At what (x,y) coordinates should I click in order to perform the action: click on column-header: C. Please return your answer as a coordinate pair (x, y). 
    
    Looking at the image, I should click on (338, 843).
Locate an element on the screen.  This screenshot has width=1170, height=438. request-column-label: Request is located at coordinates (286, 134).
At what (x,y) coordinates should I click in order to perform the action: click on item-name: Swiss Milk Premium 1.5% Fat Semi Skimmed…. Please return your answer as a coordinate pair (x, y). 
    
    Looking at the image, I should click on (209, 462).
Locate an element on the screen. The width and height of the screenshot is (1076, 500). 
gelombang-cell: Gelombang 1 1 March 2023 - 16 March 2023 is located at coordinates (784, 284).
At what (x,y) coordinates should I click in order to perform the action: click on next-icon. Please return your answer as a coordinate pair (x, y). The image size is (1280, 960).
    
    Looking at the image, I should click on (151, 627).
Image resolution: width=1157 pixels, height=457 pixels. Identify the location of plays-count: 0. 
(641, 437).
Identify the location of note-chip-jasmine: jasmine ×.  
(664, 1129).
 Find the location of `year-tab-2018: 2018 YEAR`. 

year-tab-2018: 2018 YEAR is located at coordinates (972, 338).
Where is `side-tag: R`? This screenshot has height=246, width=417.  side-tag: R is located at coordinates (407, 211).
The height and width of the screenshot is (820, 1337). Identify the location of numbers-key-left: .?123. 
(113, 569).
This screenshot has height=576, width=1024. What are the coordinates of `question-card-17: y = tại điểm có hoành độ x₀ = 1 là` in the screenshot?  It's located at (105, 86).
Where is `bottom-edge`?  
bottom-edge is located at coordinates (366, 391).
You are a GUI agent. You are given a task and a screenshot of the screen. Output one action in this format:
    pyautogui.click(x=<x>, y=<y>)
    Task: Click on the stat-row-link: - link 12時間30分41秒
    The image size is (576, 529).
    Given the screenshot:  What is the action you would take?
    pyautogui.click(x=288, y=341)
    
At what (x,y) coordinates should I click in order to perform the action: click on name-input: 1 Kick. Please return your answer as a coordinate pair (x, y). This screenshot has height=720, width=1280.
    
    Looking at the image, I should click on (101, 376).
········
• Tarea a realizar:
Presenta todas las líneas de los datos anteriores como una lista JSON de cadenas, con una cadena por línea. Omite las líneas en blanco.

• Tu solución:
[
  "At what (x,y) coordinates should I click in order to perform the action: click on column-header: C. Please return your answer as a coordinate pair (x, y). ",
  "    Looking at the image, I should click on (338, 843).",
  "Locate an element on the screen.  This screenshot has width=1170, height=438. request-column-label: Request is located at coordinates (286, 134).",
  "At what (x,y) coordinates should I click in order to perform the action: click on item-name: Swiss Milk Premium 1.5% Fat Semi Skimmed…. Please return your answer as a coordinate pair (x, y). ",
  "    Looking at the image, I should click on (209, 462).",
  "Locate an element on the screen. The width and height of the screenshot is (1076, 500). ",
  "gelombang-cell: Gelombang 1 1 March 2023 - 16 March 2023 is located at coordinates (784, 284).",
  "At what (x,y) coordinates should I click in order to perform the action: click on next-icon. Please return your answer as a coordinate pair (x, y). The image size is (1280, 960).",
  "    Looking at the image, I should click on (151, 627).",
  "Image resolution: width=1157 pixels, height=457 pixels. Identify the location of plays-count: 0. ",
  "(641, 437).",
  "Identify the location of note-chip-jasmine: jasmine ×.  ",
  "(664, 1129).",
  " Find the location of `year-tab-2018: 2018 YEAR`. ",
  "year-tab-2018: 2018 YEAR is located at coordinates (972, 338).",
  "Where is `side-tag: R`? This screenshot has height=246, width=417.  side-tag: R is located at coordinates (407, 211).",
  "The height and width of the screenshot is (820, 1337). Identify the location of numbers-key-left: .?123. ",
  "(113, 569).",
  "This screenshot has height=576, width=1024. What are the coordinates of `question-card-17: y = tại điểm có hoành độ x₀ = 1 là` in the screenshot?  It's located at (105, 86).",
  "Where is `bottom-edge`?  ",
  "bottom-edge is located at coordinates (366, 391).",
  "You are a GUI agent. You are given a task and a screenshot of the screen. Output one action in this format:",
  "    pyautogui.click(x=<x>, y=<y>)",
  "    Task: Click on the stat-row-link: - link 12時間30分41秒",
  "    The image size is (576, 529).",
  "    Given the screenshot:  What is the action you would take?",
  "    pyautogui.click(x=288, y=341)",
  "At what (x,y) coordinates should I click in order to perform the action: click on name-input: 1 Kick. Please return your answer as a coordinate pair (x, y). This screenshot has height=720, width=1280.",
  "    Looking at the image, I should click on (101, 376)."
]